Bill requires private employers with 15 or more employees to provide a reasonable accommodation to pregnant workers, unless it creates an undue hardship
On September 17, 2020, in a vote of 329 to 73 the Pregnant Workers Fairness Act [H.R. 2694] was passed in the U.S. House of Representatives. The legislation was originally introduced in the House several years ago; however, recently received endorsement by the U.S. Chamber of Commerce on behalf of businesses.
Even though existing law The Pregnancy Discrimination Act and the Americans with Disabilities Act appears to provide protection to pregnant workers, some courts have stated that to succeed a claim for pregnancy discrimination, the plaintiff needs to demonstrate that she was treated differently than other non-pregnant employees with similar limitations. If there are no comparable employees, there may not be a basis for claiming discriminatory treatment. Currently there are no federal laws that explicitly guarantee all pregnancy workers the right to a reasonable accommodation so that they can continue working without jeopardizing their pregnancy. Under existing law, pregnancy does not, per se, constitute a disability that triggers the need for an accommodation.

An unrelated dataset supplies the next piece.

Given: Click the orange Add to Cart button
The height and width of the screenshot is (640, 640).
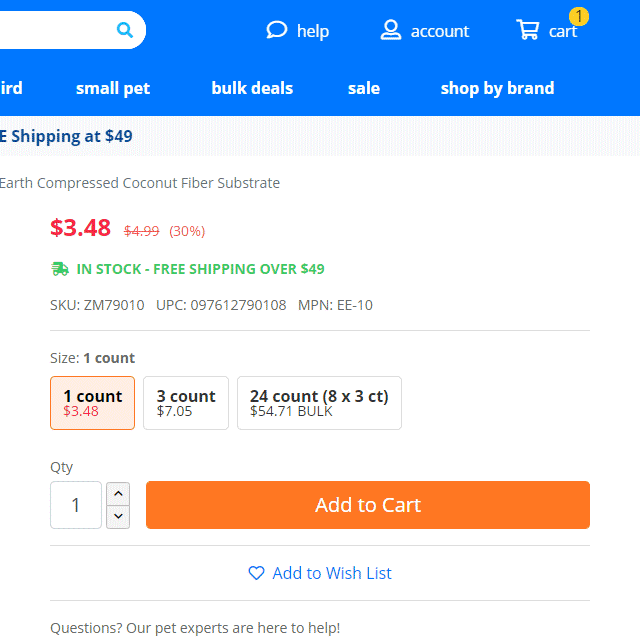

The current Bill would establish that:
Private employers with 15 or more employees cannot refuse to make “reasonable accommodations to the known limitations related to the pregnancy, childbirth, or related medical conditions of a qualified employee” unless it creates an undue hardship on the employer.
Pregnant workers cannot be denied employment opportunities, retaliated against for requesting a reasonable accommodation, or forced to take paid or unpaid leave if another reasonable accommodation is available.
- Workers denied a reasonable accommodation will have the same rights and remedies as those established under Title VII including lost pay, compensation damages, and reasonable attorney’s fees.